* _Action item_:
From the first line to the last, retype the records exactly and skip the pictures.

◇ ◇ ◇ ◇ ◇ ◇ ◇

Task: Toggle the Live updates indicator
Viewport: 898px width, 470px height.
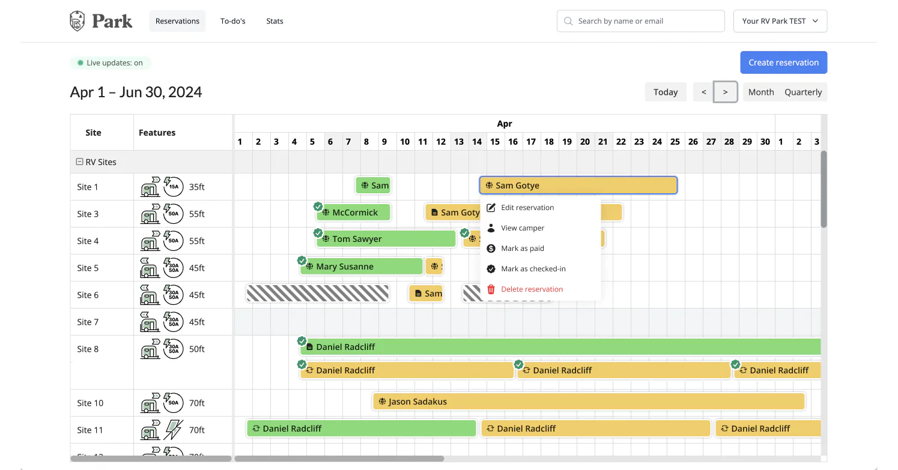Action: coord(111,62)
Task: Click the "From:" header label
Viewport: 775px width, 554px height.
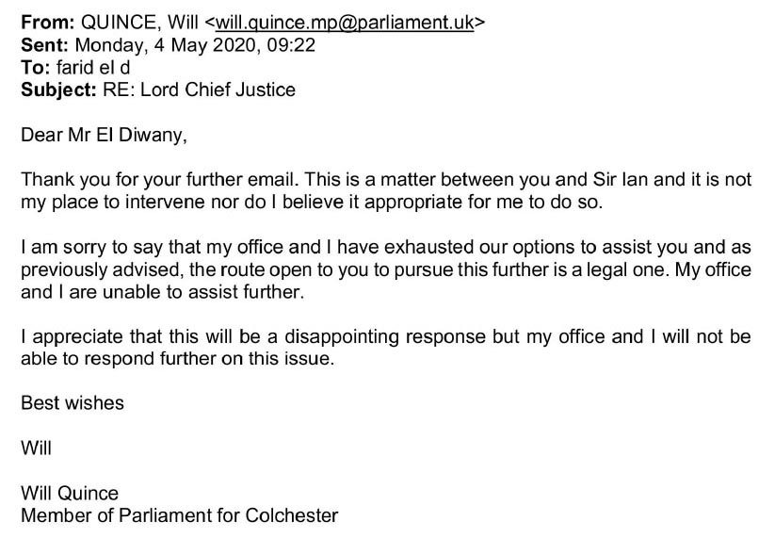Action: coord(47,23)
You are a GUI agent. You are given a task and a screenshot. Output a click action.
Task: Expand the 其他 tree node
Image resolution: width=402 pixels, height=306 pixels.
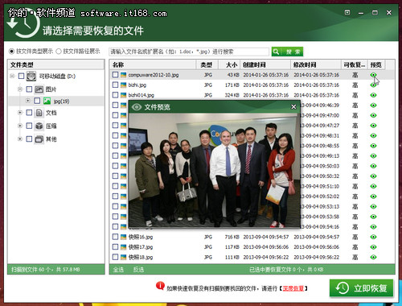coord(20,139)
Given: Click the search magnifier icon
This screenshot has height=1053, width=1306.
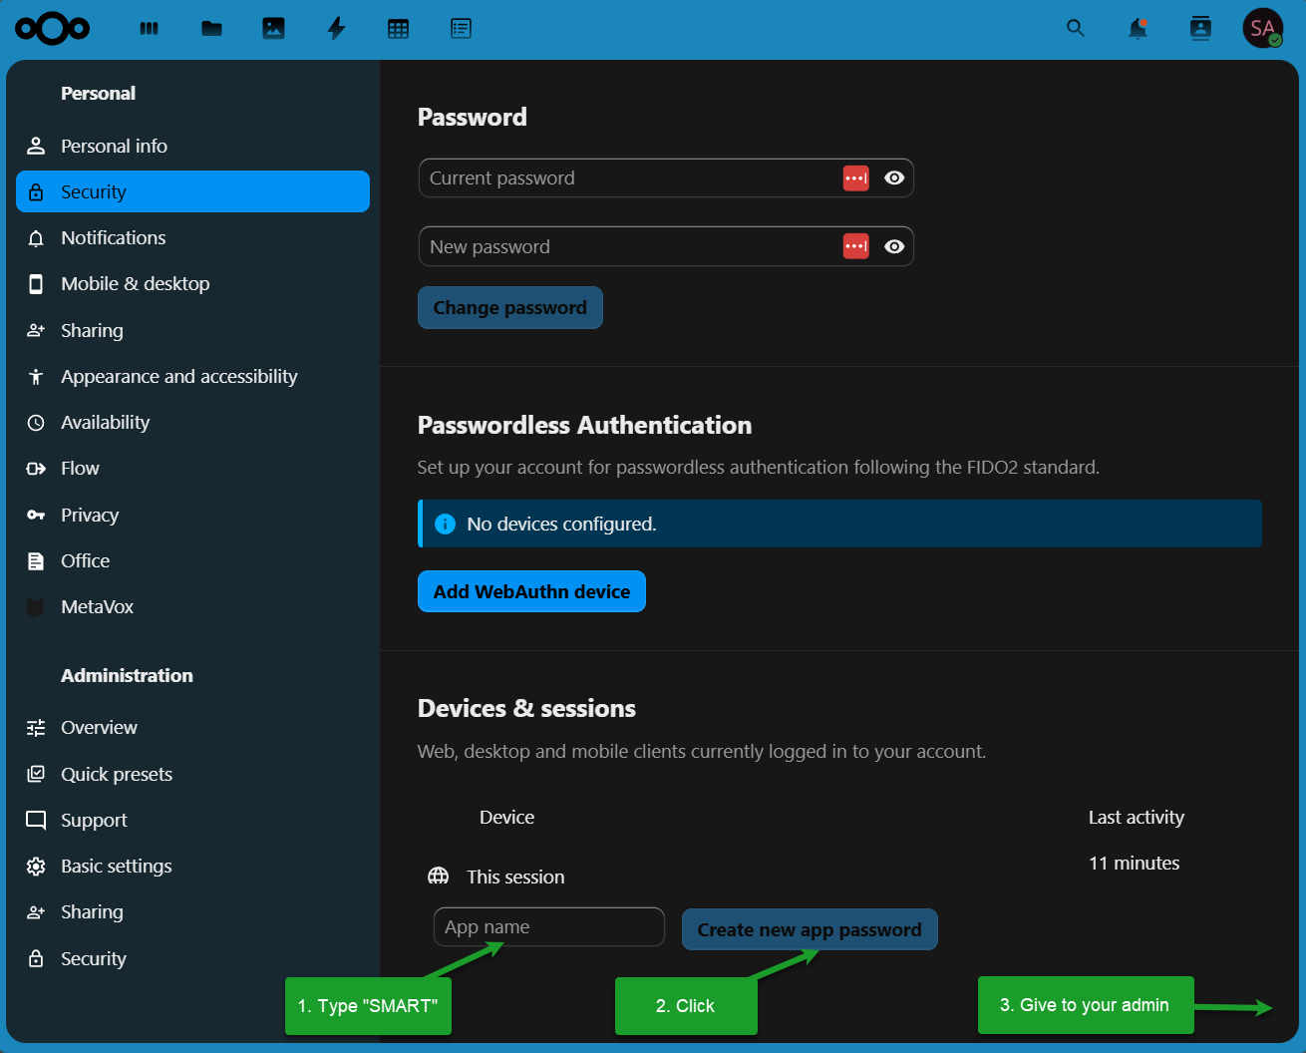Looking at the screenshot, I should tap(1075, 28).
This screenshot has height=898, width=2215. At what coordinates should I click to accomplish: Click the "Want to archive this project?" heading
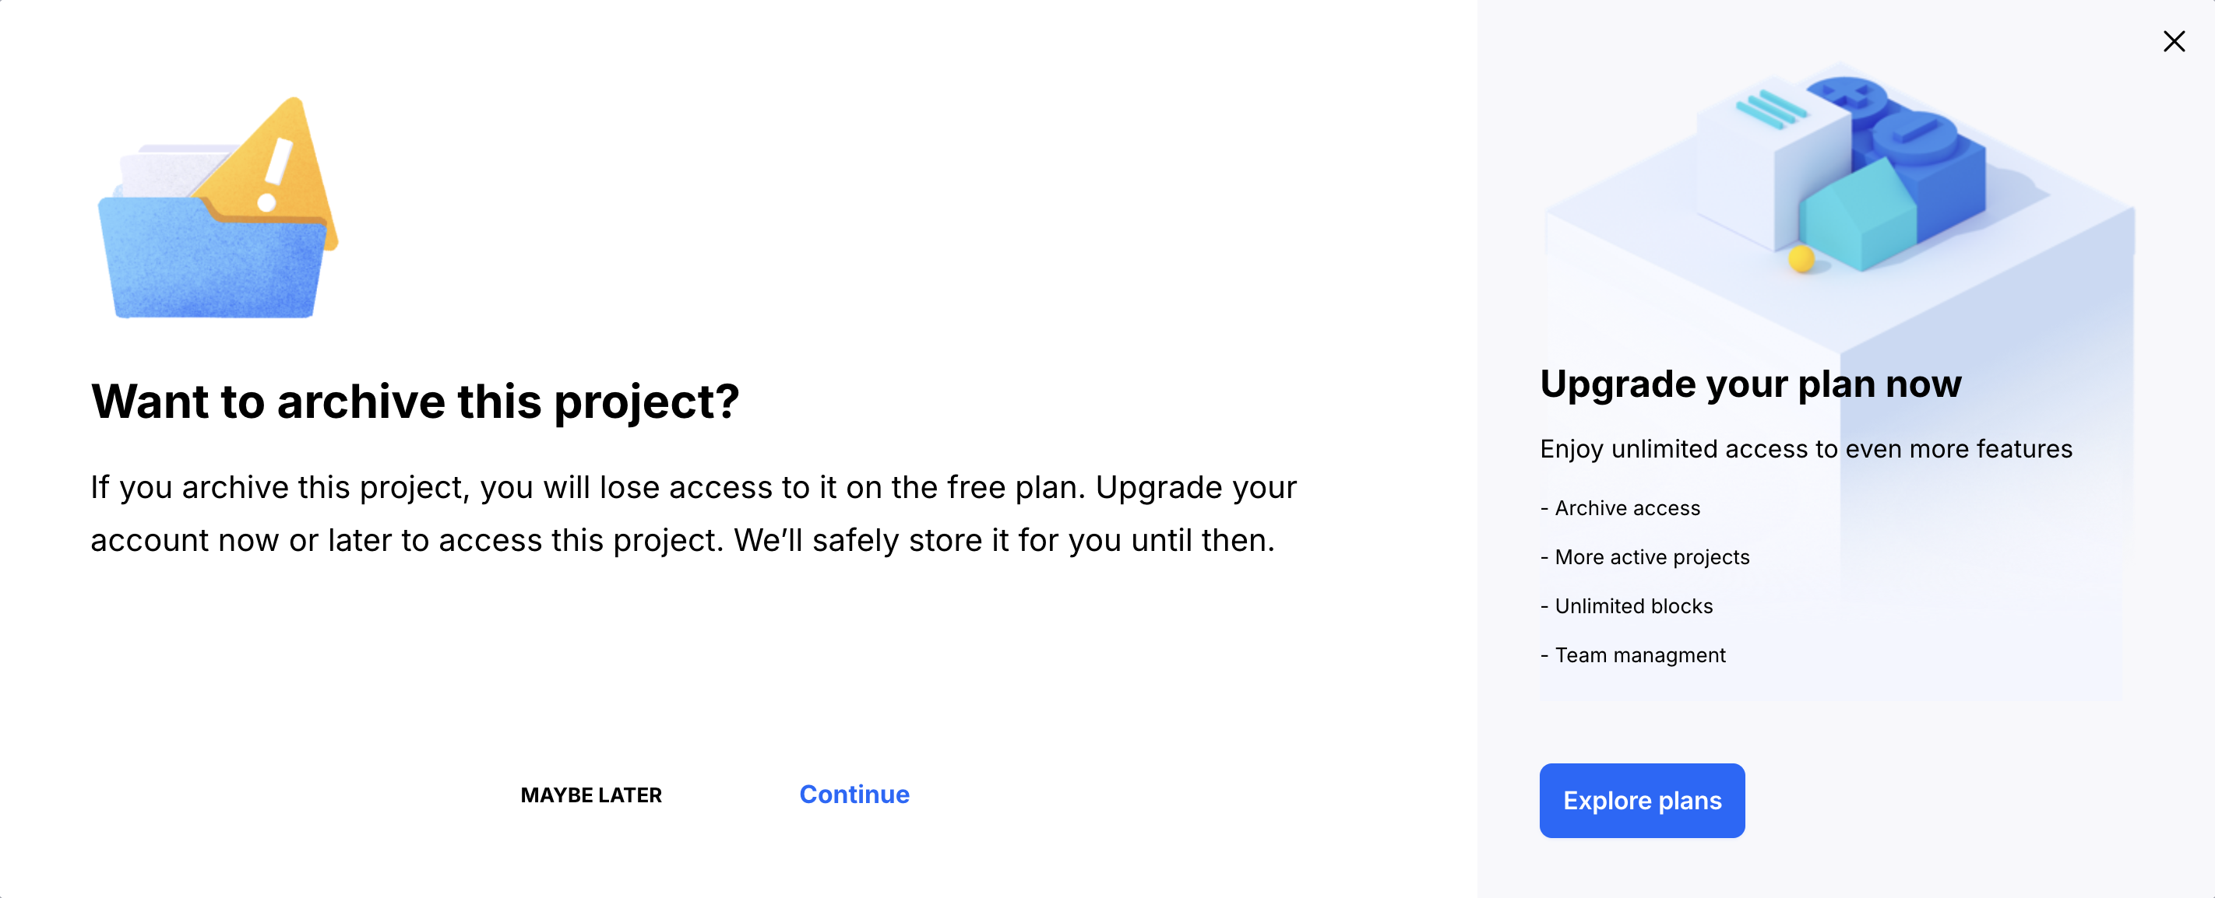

◇ ◇ ◇ ◇ ◇ ◇ ◇

* _Reply to the exercise_:
Task: Toggle the Live updates indicator
Viewport: 898px width, 470px height.
Action: coord(111,62)
Task: Click the "From:" header label
Viewport: 775px width, 554px height.
Action: coord(47,23)
You are a GUI agent. You are given a task and a screenshot. Output a click action.
Task: Expand the 其他 tree node
Image resolution: width=402 pixels, height=306 pixels.
coord(20,139)
Given: Click the search magnifier icon
This screenshot has height=1053, width=1306.
Looking at the screenshot, I should tap(1075, 28).
This screenshot has height=898, width=2215. At what coordinates should I click to accomplish: Click the "Want to archive this project?" heading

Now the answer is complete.